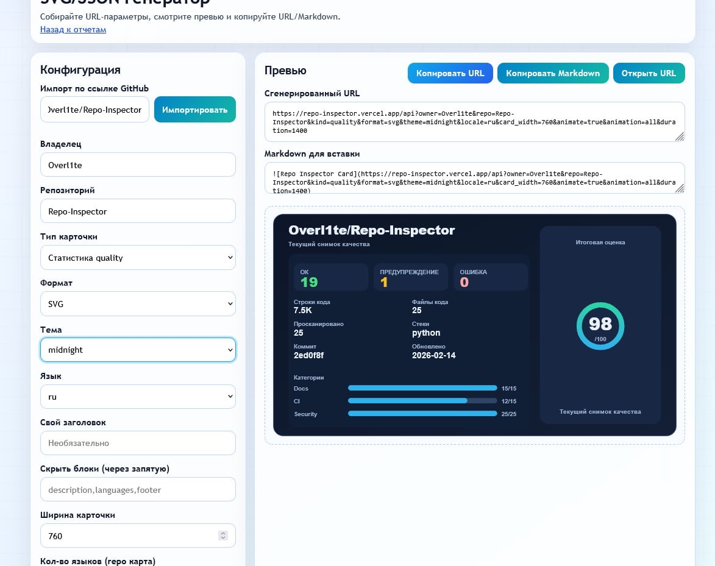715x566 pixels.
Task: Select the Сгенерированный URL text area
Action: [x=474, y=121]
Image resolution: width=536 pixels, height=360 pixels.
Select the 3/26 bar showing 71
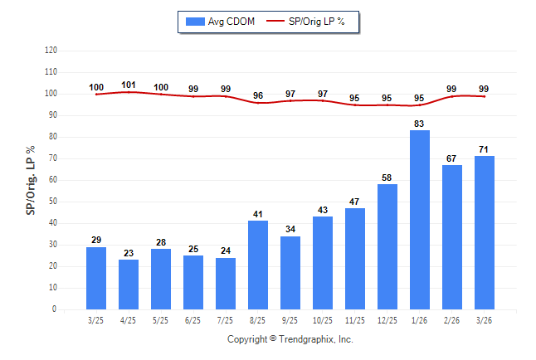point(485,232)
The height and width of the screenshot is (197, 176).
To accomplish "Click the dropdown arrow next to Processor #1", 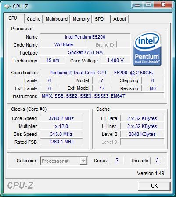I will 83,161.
----------
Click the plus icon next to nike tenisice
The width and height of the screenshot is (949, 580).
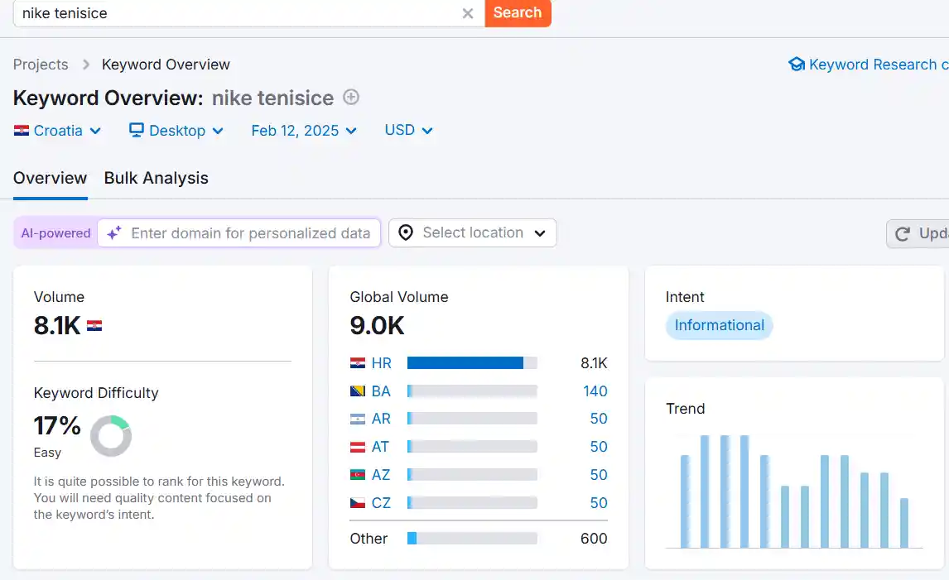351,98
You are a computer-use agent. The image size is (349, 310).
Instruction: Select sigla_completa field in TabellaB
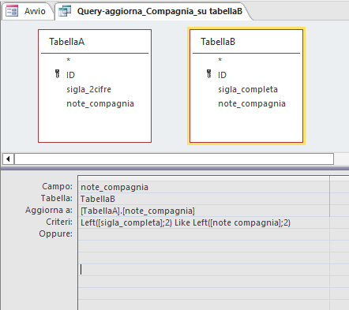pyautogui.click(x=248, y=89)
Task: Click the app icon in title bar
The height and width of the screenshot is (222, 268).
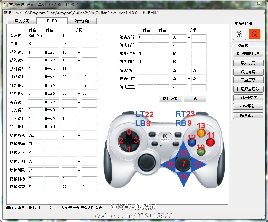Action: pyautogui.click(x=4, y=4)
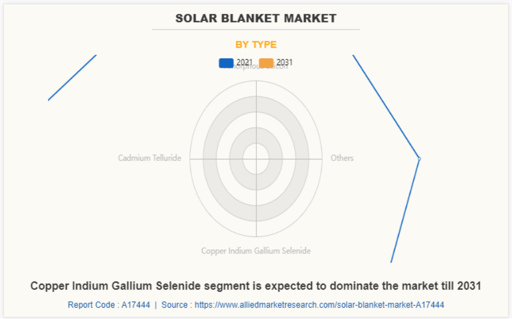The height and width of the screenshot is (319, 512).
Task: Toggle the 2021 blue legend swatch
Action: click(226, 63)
----------
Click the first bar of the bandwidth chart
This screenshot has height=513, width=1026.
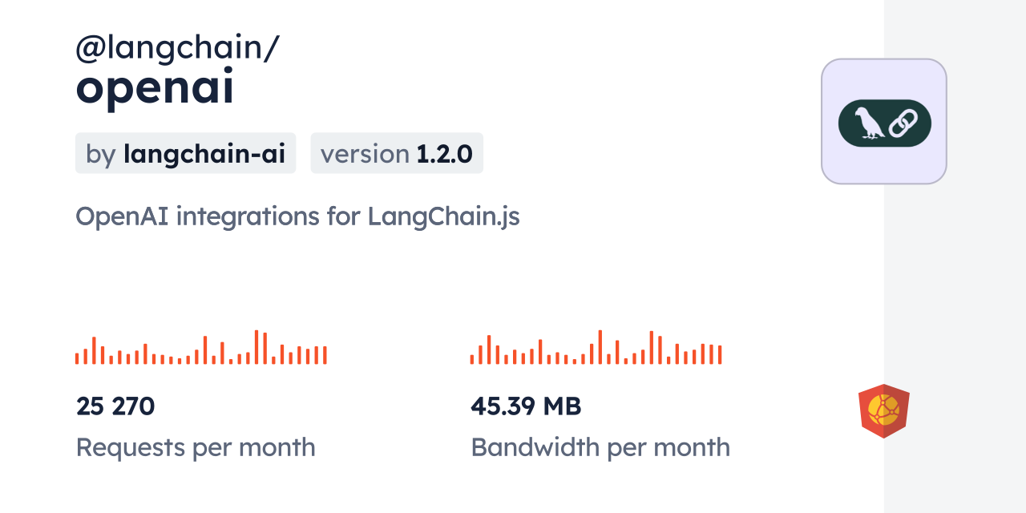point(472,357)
----------
Whenever a line in the records above contains the string "icon", copy that line.

### Answer to this task
Click the plus icon next to nike tenisice
Task: Click the app icon in title bar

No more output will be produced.